Set task: Format all of the data below as a JSON array of strings, one string per line, and leave out blank lines.

Given data:
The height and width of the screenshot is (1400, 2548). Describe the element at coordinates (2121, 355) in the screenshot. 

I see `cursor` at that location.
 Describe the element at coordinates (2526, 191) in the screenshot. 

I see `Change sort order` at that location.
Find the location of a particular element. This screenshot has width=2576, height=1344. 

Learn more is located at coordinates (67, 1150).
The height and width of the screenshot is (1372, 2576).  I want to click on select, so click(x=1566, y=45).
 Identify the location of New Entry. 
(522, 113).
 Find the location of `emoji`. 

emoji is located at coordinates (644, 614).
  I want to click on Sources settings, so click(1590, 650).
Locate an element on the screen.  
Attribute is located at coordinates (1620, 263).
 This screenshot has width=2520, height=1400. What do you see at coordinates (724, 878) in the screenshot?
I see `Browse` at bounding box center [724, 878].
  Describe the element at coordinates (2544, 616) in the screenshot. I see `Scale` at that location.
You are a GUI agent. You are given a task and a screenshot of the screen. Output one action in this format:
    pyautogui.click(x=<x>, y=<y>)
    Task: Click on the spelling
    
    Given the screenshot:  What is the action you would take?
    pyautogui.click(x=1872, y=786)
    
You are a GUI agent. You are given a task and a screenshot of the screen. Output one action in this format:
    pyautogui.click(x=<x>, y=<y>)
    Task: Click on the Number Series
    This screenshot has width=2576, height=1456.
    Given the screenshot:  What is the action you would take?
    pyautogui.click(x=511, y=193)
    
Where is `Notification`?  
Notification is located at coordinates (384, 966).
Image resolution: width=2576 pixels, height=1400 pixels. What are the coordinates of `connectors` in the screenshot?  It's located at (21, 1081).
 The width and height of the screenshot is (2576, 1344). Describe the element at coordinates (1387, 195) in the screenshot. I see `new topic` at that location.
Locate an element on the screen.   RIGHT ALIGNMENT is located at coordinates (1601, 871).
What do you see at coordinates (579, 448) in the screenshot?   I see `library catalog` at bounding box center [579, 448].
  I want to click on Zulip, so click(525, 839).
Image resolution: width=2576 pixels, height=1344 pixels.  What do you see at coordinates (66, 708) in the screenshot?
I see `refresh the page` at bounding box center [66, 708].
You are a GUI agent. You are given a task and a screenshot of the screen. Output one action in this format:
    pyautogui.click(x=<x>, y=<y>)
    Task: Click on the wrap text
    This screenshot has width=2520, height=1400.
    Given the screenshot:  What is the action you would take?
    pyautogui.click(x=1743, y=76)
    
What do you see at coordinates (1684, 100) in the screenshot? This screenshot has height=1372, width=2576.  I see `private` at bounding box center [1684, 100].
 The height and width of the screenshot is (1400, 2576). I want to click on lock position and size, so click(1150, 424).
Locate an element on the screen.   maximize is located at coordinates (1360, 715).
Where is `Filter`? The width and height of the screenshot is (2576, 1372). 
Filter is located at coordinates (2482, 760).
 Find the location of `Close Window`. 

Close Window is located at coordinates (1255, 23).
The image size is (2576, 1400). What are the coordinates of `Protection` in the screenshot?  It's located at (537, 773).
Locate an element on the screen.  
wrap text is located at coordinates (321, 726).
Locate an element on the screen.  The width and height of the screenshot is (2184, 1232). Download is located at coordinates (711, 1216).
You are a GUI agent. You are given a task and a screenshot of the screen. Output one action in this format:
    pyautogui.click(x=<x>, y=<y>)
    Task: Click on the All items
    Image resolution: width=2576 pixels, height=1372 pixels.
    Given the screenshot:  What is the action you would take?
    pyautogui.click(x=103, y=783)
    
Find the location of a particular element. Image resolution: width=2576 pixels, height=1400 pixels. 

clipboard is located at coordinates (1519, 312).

Problem solution:
[
  "The height and width of the screenshot is (1400, 2548). Describe the element at coordinates (2121, 355) in the screenshot. ",
  "I see `cursor` at that location.",
  " Describe the element at coordinates (2526, 191) in the screenshot. ",
  "I see `Change sort order` at that location.",
  "Find the location of a particular element. This screenshot has width=2576, height=1344. ",
  "Learn more is located at coordinates (67, 1150).",
  "The height and width of the screenshot is (1372, 2576).  I want to click on select, so click(x=1566, y=45).",
  " Identify the location of New Entry. ",
  "(522, 113).",
  " Find the location of `emoji`. ",
  "emoji is located at coordinates (644, 614).",
  "  I want to click on Sources settings, so click(1590, 650).",
  "Locate an element on the screen.  ",
  "Attribute is located at coordinates (1620, 263).",
  " This screenshot has width=2520, height=1400. What do you see at coordinates (724, 878) in the screenshot?",
  "I see `Browse` at bounding box center [724, 878].",
  "  Describe the element at coordinates (2544, 616) in the screenshot. I see `Scale` at that location.",
  "You are a GUI agent. You are given a task and a screenshot of the screen. Output one action in this format:",
  "    pyautogui.click(x=<x>, y=<y>)",
  "    Task: Click on the spelling",
  "    Given the screenshot:  What is the action you would take?",
  "    pyautogui.click(x=1872, y=786)",
  "You are a GUI agent. You are given a task and a screenshot of the screen. Output one action in this format:",
  "    pyautogui.click(x=<x>, y=<y>)",
  "    Task: Click on the Number Series",
  "    This screenshot has width=2576, height=1456.",
  "    Given the screenshot:  What is the action you would take?",
  "    pyautogui.click(x=511, y=193)",
  "Where is `Notification`?  ",
  "Notification is located at coordinates (384, 966).",
  "Image resolution: width=2576 pixels, height=1400 pixels. What are the coordinates of `connectors` in the screenshot?  It's located at (21, 1081).",
  " The width and height of the screenshot is (2576, 1344). Describe the element at coordinates (1387, 195) in the screenshot. I see `new topic` at that location.",
  "Locate an element on the screen.   RIGHT ALIGNMENT is located at coordinates (1601, 871).",
  "What do you see at coordinates (579, 448) in the screenshot?   I see `library catalog` at bounding box center [579, 448].",
  "  I want to click on Zulip, so click(525, 839).",
  "Image resolution: width=2576 pixels, height=1344 pixels.  What do you see at coordinates (66, 708) in the screenshot?",
  "I see `refresh the page` at bounding box center [66, 708].",
  "You are a GUI agent. You are given a task and a screenshot of the screen. Output one action in this format:",
  "    pyautogui.click(x=<x>, y=<y>)",
  "    Task: Click on the wrap text",
  "    This screenshot has width=2520, height=1400.",
  "    Given the screenshot:  What is the action you would take?",
  "    pyautogui.click(x=1743, y=76)",
  "What do you see at coordinates (1684, 100) in the screenshot? This screenshot has height=1372, width=2576.  I see `private` at bounding box center [1684, 100].",
  " The height and width of the screenshot is (1400, 2576). I want to click on lock position and size, so click(1150, 424).",
  "Locate an element on the screen.   maximize is located at coordinates (1360, 715).",
  "Where is `Filter`? The width and height of the screenshot is (2576, 1372). ",
  "Filter is located at coordinates (2482, 760).",
  " Find the location of `Close Window`. ",
  "Close Window is located at coordinates (1255, 23).",
  "The image size is (2576, 1400). What are the coordinates of `Protection` in the screenshot?  It's located at (537, 773).",
  "Locate an element on the screen.  ",
  "wrap text is located at coordinates (321, 726).",
  "Locate an element on the screen.  The width and height of the screenshot is (2184, 1232). Download is located at coordinates (711, 1216).",
  "You are a GUI agent. You are given a task and a screenshot of the screen. Output one action in this format:",
  "    pyautogui.click(x=<x>, y=<y>)",
  "    Task: Click on the All items",
  "    Image resolution: width=2576 pixels, height=1372 pixels.",
  "    Given the screenshot:  What is the action you would take?",
  "    pyautogui.click(x=103, y=783)",
  "Find the location of a particular element. Image resolution: width=2576 pixels, height=1400 pixels. ",
  "clipboard is located at coordinates (1519, 312)."
]